The food ministry has been subsiding pulses and edible oil distribution under the public distribution system (PDS) by states to the extent of Rs 10 a kg and Rs 15 a litre, respectively. The difference between the market price and the price of PDS is compensated to states through these subsidy schemes.

 

“Since pulses and edible oil, are both essential commodities and India depends heavily on imports for both, the central government has also decided to impose stock limits for both in the states under the Essential Commodities Act,” said an highly placed official.

Imposing stock limits and monitoring these is under the purview of individual states while the “in principle” direction is given by the Centre.
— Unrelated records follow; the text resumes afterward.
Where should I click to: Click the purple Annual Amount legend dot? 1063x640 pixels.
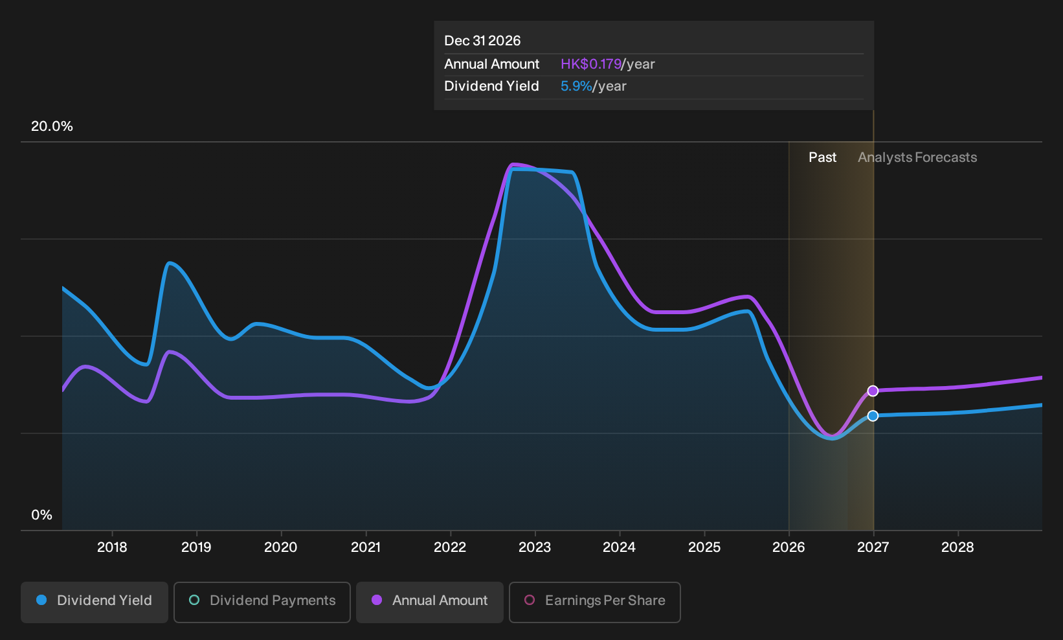click(x=377, y=600)
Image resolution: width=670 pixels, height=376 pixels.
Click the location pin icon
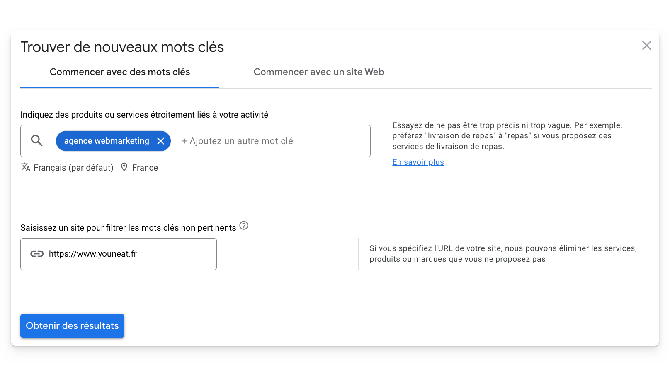[124, 167]

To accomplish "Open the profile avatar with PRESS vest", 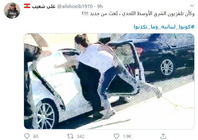I will click(12, 10).
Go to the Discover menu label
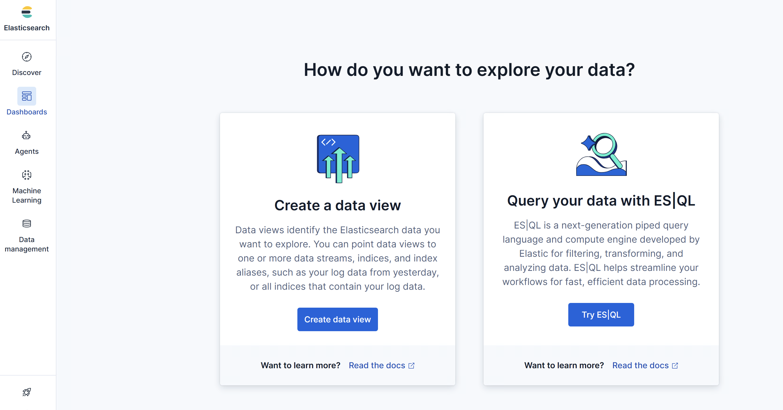This screenshot has height=410, width=783. [27, 73]
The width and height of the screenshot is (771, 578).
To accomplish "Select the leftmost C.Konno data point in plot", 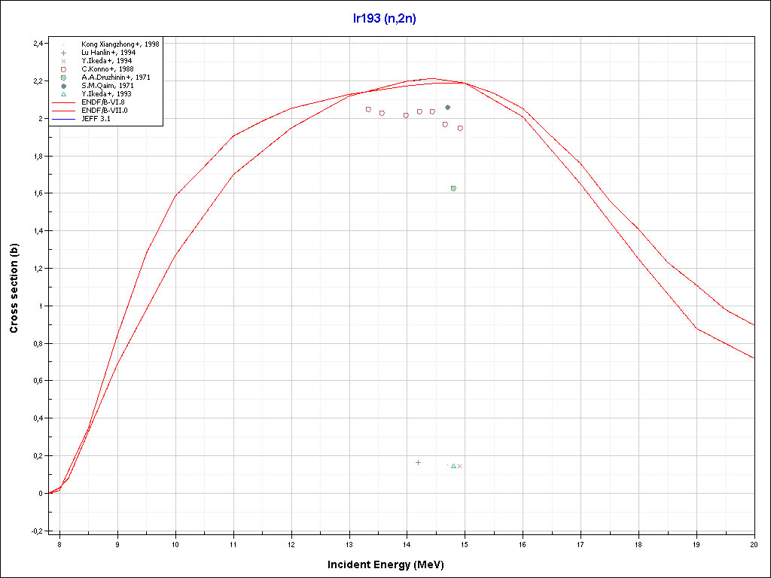I will click(368, 109).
“While the estimates of pulses production have been good, these measures are aimed at combating any unwanted blips resulting into high prices and therefore, continue with the scheme for PDS,” said an official.

Since edible oil imports are affected by the current high international prices, the food ministry in consultation with the finance ministry has also decided to maintain status quo on the duty structure for edible oil imports. Currently, there is zero import duty for crude edible oil and 7.5 per cent duty for importing processed edible palm oil.

The Director General of Foreign Trade ( DGFT) has also extended the ban on export of pulses for one more year, till March 31, 2012.

The scheme of subsidy for pulses and edible oil proposed in 2008-09 is meant for uninterrupted supply of these essential commodities under PDS, irrespective of ruling market prices or prices at which these are imported.

India is a net importer of edible oil, especially palm oil and soyoil. The agriculture ministry had indicated a record output for 2010-11. According to the second advance estimate, pulses output is likely to touch 16.51 million tonnes.

Under PDS, in 2009-10, the government had increased the amount of pulses to be distributed under PDS from 300,000 tonnes to 600,000 tonnes.

Last year, in order to check pulses prices, the ministry had recommended against raising the minimum support price (MSP) for pulses. MSP acts as a benchmark for the market prices. It had also recommended continuation of the ban on export of pulses and duty-free imports.